YOUR ASSIGNMENT. Output only the lines below from the one containing "You are a GUI" to the one containing "Screen dimensions: 800x404", exactly as written, both ends kept.

STORED DATA.
[Start of Attachment]

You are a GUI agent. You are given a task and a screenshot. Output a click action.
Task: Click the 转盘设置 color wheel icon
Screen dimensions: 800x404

[End of Attachment]
[Start of Attachment]

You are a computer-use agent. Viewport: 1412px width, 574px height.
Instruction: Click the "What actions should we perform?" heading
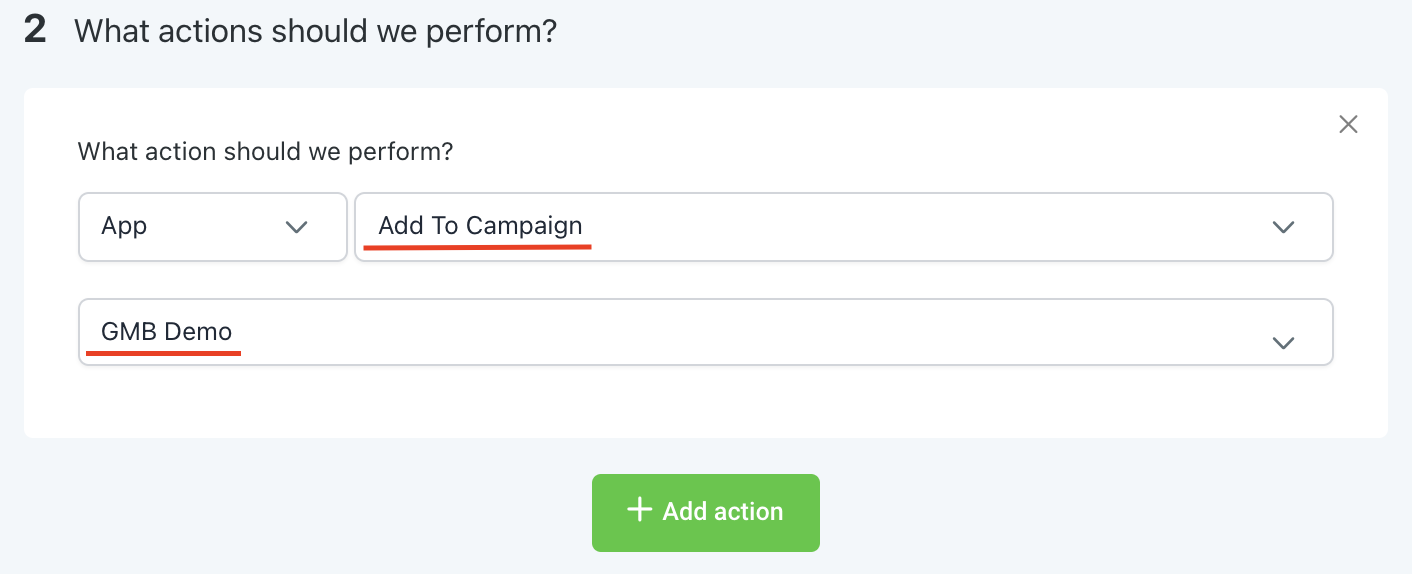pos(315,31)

[End of Attachment]

EXPECTED ANSWER.
You are a GUI agent. You are given a task and a screenshot. Output a click action.
Task: Click the 转盘设置 color wheel icon
Screen dimensions: 800x404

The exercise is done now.